Popular microblogging services like Twitter, Facebook and Friendfeed will let you find and follow friends, celebrities, and anyone else who interests you. But Glam Media wants to let you follow events, too. It’s just launched  Tinker.com, a micro-blogging platform that collects real-time conversations from Twitter Facebook and Friendfeed and sorts them by subject. Tinker users can select events that interest them from a predefined list — including options for sports events, TV shows, and breaking news — or they can create their own events.

It’s a somewhat more ambitious effort than the one launched recently by Glam competitor Federated Media, which is helping Twitter find ways to monetize its traffic with things like ExecTweets and MarchTweetness.

Tinker doesn’t just help users follow topics they’re interested in; it also gives advertisers the chance to advertise within a microblogged conversation based on that conversation’s content. And Glam says it’s making the opportunity a safer one for advertisers by giving them filters and controls to make sure their brands don’t appear next to harmful or inappropriate content.

Tinker will consist of conversations from professional microbloggers (journalists and bloggers from several well-known networks including Federated Media, BlogHer, TotalBeauty and others are openly invited to join) as well as from regular users. Advertisers can use their filters to keep their ads out of conversations by users they don’t trust. Volunteers chosen by Glam will also be able to flag conversations as offensive or inappropriate.
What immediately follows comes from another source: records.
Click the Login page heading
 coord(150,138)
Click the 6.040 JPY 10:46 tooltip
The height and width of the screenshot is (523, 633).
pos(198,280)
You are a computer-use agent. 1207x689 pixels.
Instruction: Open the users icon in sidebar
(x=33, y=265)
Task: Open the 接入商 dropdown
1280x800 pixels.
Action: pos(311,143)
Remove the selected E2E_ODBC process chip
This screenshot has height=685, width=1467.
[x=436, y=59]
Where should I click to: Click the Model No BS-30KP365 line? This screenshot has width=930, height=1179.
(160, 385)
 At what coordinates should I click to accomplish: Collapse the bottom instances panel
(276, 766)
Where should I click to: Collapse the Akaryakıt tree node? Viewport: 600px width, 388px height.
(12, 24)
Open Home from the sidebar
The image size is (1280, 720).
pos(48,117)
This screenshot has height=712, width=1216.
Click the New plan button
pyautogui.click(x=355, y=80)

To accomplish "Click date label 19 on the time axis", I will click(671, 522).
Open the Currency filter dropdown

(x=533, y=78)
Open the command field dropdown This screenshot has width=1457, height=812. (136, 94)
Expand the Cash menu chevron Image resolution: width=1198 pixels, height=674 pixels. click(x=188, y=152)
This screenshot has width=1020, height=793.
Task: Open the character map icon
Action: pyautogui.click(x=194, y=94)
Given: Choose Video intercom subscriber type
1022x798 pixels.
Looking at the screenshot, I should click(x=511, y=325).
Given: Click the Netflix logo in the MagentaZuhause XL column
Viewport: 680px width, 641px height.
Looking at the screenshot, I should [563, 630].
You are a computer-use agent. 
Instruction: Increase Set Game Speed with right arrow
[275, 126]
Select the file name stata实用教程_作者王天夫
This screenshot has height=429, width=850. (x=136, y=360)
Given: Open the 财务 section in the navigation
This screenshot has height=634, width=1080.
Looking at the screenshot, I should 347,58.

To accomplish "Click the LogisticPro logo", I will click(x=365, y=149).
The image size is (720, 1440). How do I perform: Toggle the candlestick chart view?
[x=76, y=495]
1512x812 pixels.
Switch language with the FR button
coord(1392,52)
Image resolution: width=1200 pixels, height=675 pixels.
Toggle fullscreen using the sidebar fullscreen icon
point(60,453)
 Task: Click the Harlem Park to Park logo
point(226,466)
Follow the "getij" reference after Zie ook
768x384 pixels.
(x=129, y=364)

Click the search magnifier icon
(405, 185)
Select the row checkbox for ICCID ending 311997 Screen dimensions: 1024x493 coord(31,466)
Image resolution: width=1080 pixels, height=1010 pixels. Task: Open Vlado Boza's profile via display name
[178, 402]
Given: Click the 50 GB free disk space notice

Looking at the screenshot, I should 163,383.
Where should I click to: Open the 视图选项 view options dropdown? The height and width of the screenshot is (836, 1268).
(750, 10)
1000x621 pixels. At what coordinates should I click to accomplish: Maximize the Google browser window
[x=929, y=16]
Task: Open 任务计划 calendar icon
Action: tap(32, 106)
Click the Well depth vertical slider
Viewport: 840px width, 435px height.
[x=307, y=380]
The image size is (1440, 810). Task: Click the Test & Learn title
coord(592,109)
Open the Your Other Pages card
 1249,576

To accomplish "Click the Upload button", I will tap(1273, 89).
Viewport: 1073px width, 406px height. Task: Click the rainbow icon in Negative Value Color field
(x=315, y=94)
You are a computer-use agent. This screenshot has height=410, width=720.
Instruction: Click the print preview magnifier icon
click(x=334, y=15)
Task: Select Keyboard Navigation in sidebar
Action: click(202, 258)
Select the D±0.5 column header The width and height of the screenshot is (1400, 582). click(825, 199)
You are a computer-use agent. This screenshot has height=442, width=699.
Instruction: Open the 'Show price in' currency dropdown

And there’s an incentive for professional microbloggers to take up Tinker’s invitation to join what it calls its “Tinker Micro-Blogging Network”. Glam will calculate posts and page views and offer micro-revenue sharing with content creators. This is a first, to my knowledge. “TwitterMoms” is one of the first such networks.

The company said it launched the service today with over 100,000 posts by more than 25,000 people on 200 events in popular categories including Awards, Causes, Conferences, Fashion, Festivals, Movies, Music, News, Politics, Sports and TV. Techcrunch, which is also reporting the news, has a nice chart showing where some of the activity is. Below, you’ll see that the streams around the shows American Idol and Lost are the most popular so far.

Events can be private, with invites and permission required to join the conversation, or public social events, where anyone can connect and participate. Tinker has created something called Tinker Trends, which lets users see top events and breaking news and chart which events are rising and growing socially in popularity.

Tinker also lets users create widgets so that they can share Tinker conversations on their web sites or blogs. It packages ads on these shared widgets so that publishers and distributors can share in the revenues.